И тут они в первый раз услышали собачий лай в другой стороне болота. Притулившись к черным скользким корням, обвившим его, как щупальца спрута, Касиано метался в лихорадочном бреду, скрипел зубами; тучи москитов облепили ему лицо. Тщетно Нати пыталась их отогнать. Ребенок замолчал и лишь таращился на отца, словно жалел его.
— Нас поймают…
— Нет, они уходят, che karaí! — невнятно бормотала Нати.
— Поймают, рано или поздно…
Где-то далеко снова раздался лай и смолк. Затем он послышался еще два раза через равные промежутки времени: собаки пошли в обход. Все стихло. Касиано очнулся, его знобило, корчило, бросало то в жар, то в холод.
— Собаки… Слышишь, лают, проклятые!
Не выпуская ребенка из рук, Нати тесно прижалась к мужу, стараясь согреть его своим теплом. Палящие лучи полуденного солнца, скрытого от глаз зеленью, накалили сырой полумрак их убежища. Стало невыносимо жарко, и над головами людей, в потоках света, пробивавшегося сквозь листву, заклубился пар.
Теперь, когда приступ лихорадки прошел, Касиано захотел есть. Нати достала из узелка копченое мясо и протянула мужу, но тот с отвращением оттолкнул ее руку:
— Чарки мне осточертело!
Но голод все усиливался, и Касиано, оторвав наконец кусок мяса, принялся его жевать — сперва нехотя, потом с возрастающей жадностью, хотя искусанные губы вспухли и болели. Напоследок оба поели кисло-сладких волокнистых плодов инги.
Подкрепившись, Касиано нагнулся к бурой воде. Нати подумала, что он хочет пить, но Касиано зачерпнул пригоршню глинистой жижи и протянул жене: пусть она залепит ему язвы на плечах, изъеденных москитами.

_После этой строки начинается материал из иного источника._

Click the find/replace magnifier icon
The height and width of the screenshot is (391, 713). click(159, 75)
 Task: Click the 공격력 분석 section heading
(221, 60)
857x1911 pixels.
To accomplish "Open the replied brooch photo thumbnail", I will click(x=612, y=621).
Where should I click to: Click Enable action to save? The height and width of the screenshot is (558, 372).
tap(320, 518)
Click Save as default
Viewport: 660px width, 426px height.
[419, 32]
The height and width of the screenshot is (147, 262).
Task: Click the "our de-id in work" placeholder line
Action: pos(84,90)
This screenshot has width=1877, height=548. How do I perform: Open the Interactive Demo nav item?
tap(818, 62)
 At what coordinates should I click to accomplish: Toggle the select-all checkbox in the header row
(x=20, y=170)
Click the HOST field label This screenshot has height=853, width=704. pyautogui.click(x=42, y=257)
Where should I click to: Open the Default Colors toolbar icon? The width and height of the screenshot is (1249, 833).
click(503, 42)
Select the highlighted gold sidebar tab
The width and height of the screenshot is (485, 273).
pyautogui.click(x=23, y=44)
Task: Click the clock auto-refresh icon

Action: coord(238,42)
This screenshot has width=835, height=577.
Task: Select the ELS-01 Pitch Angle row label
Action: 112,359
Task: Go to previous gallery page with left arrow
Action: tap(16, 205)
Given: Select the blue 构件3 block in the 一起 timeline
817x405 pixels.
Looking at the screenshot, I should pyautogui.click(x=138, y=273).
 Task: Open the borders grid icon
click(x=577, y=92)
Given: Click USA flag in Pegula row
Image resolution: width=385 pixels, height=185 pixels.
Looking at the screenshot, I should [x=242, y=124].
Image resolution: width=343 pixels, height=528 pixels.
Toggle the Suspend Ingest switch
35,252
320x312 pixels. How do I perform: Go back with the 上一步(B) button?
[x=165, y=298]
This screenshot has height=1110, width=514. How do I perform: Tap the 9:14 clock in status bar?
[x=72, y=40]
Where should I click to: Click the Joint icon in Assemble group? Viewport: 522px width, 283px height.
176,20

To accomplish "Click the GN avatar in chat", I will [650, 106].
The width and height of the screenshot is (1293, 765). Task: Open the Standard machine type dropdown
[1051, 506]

Потом он обмазался с головы до пят этой липкой тошнотворной грязью, а потом велел Нати сделать то же самое и взял у нее ребенка. Нати отказалась:
— Зачем? Я же одета.
— Да это не только от москитов, — настаивал Касиано, — это и от собак… Надо перебить запах тела.
Больше его не трясло: мучительная лихорадка на время оставила Касиано в покое.
Нати наклонилась к воде, вытащила ком вязкой вонючей грязи, размазала ее поверх одежды и привычным движением, словно крася стену своего дома, натерла глинистой кашей руки, ноги и лицо. Только грудь осталась чистой.
Теперь Касиано и Нати напоминали ряженых, отправляющихся на праздник святого Балтазара. Они походили на негров, которые крадут белого ребенка для исполнения ритуальных танцев.
— Надо идти, надо идти, — упорно твердил Касиано.
— А куда? — упавшим голосом спросила Нати.
Касиано и сам не знал. Он не понимал, где они находятся. Может, эта речка — приток Параны, а может, она ведет в другое болото — кто его знает. Он раздвинул плотную завесу листьев и, щурясь от слепящего яркого света, внимательно посмотрел на солнце.
— Оно сядет там… — пробормотал он, указывая в сторону, противоположную реке. — Пойдем на запад. Может, доберемся до Мондая. Берег Параны наверняка охраняется. Пойдем лесом… — И Касиано осекся: на солнце лихорадка снова принялась его трепать, он задыхался.
— Пошли, — глухо выдавил он.
Они покинули свое убежище и вошли в сельву — две бесприютные тени в лохмотьях, измазанные зловонной жижей. Их глаза беспокойно бегали по сторонам, отыскивая выход из чащи. Тень, идущая впереди, держала в руке мачете и раскачивалась, словно в ритуальном танце, другая плелась сзади, прижимая к груди притихший теплый кусочек человеческой плоти.
И вот двое — мужчина, с трудом удерживающий в руке мачете, и женщина, через силу несущая ребенка, — опять пытаются совершить невозможное. Они бредут туда, где заходит солнце.